In this context, a number of linear-scaling methods have been developed, and one of them is the fragment molecular orbital (FMO) method [3], the main theme of this book. After the first idea by Kitaura et al., it has been combined with various ab initio methods, and numerous methodological simplifications and advances have been reported. Various FMO approaches have been successfully applied to a great many systems. In spite of the usefulness of the approach itself, computational costs of the ab initio methods themselves are still high, even when they are combined with FMO. One may find that treating the whole system in a straightforward fashion with semi-empirical quantum mechanics (QM) methods is sometimes faster than FMO combined with ab initio methods, if the system consists of less than a few thousand atoms.

The density-functional tight-binding (DFTB) method [4,5,6,7,8] is one of the semi-empirical QM methods, and it has been applied to a number of nanomaterials [9], chemical [10] and biosystems [11]. The method is known as an approximation of density functional theory (DFT), utilizing tight-binding approximations such as minimal Slater-type basis set and two-center approximations for Hamiltonian matrix elements, and diatomic repulsive potentials.

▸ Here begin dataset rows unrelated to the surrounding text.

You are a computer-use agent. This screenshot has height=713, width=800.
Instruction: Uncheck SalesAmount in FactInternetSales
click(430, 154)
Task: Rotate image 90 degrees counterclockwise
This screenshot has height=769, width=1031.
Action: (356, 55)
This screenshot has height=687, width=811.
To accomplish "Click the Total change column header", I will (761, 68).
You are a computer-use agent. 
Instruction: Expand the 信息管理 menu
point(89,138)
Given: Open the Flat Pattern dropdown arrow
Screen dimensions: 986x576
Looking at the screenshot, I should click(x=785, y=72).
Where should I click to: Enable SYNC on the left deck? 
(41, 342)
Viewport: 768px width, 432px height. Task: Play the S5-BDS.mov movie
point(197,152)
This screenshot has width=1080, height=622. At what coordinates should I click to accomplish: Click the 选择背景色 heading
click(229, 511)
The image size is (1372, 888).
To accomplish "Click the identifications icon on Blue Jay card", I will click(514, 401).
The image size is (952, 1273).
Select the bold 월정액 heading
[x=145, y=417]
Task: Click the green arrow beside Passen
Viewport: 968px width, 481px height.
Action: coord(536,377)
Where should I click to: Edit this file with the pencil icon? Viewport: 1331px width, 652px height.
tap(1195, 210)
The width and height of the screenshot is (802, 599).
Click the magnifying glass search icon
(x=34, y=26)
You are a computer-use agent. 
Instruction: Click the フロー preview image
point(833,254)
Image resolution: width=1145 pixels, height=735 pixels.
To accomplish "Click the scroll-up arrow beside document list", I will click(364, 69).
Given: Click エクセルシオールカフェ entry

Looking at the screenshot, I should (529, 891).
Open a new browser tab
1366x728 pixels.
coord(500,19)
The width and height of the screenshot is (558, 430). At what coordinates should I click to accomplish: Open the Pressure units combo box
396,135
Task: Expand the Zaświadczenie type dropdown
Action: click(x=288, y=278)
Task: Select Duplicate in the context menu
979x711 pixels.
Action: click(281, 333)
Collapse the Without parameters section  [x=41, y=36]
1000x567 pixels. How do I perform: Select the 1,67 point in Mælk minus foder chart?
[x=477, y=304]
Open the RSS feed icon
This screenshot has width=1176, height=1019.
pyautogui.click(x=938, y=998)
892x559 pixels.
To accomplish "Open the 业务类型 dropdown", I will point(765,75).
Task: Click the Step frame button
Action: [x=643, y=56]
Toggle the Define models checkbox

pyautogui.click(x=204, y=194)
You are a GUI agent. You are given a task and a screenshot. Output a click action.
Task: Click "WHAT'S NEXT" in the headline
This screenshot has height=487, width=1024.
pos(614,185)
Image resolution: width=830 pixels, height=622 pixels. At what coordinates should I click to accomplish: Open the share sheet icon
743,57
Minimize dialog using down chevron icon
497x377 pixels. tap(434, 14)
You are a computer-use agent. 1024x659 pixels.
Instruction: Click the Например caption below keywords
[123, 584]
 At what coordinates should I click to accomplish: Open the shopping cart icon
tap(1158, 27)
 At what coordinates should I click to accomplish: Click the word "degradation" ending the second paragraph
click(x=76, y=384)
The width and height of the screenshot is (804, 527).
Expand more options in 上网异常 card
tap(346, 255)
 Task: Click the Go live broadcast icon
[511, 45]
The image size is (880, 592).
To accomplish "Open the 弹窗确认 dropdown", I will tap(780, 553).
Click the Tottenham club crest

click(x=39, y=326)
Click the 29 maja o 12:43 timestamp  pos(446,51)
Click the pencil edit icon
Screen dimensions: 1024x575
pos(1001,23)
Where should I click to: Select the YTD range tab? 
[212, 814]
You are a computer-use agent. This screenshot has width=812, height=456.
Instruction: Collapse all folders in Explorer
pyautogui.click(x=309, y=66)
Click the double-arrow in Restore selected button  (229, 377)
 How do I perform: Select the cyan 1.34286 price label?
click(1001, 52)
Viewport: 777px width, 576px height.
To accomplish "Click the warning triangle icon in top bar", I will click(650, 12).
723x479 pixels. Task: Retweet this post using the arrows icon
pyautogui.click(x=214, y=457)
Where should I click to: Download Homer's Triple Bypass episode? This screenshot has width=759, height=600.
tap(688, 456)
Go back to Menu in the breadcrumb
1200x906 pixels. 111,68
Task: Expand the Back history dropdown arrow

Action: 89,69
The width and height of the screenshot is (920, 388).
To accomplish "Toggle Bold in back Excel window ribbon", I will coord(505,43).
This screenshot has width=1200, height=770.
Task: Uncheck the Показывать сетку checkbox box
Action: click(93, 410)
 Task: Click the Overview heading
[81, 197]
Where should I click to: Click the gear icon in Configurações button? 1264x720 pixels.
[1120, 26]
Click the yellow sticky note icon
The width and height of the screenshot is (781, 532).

The earliest DFTB development perhaps began with the seminal works by Porezag et al. [12] and Seifert et al. [13]. This option is known as nonself-consistent-charge DFTB (NCC-DFTB) or DFTB1, and it has been applied to systems in which charge polarization is not significant. As the name implies, NCC-DFTB requires only a single diagonalization of a model Hamiltonian employing a reference electron density. It is conceptually similar to extended Hückel-type methods, although the potentials are more sophisticated. The second generation of DFTB is the self-consistent-charge (SCC) formalism [14], also recently called DFTB2. This extension is based on the fundamental ideas of Foulkes and Haydock [15]. In the SCC formalism, interactions between atomic charges are explicitly taken into account, and the electronic structure is determined as a minimum of electronic energy with respect to the change of variational parameters, improving the description of charge–charge interactions. It requires self-consistent treatment of charge–charge interactions, as is evident from the name. The third generation is the DFTB3 formalism introduced in 2011 by Gaus et al. [16], which includes a third-order term related to the charge-dependence of the Hubbard parameter introduced in DFTB2. More details on DFTB methods are reviewed later.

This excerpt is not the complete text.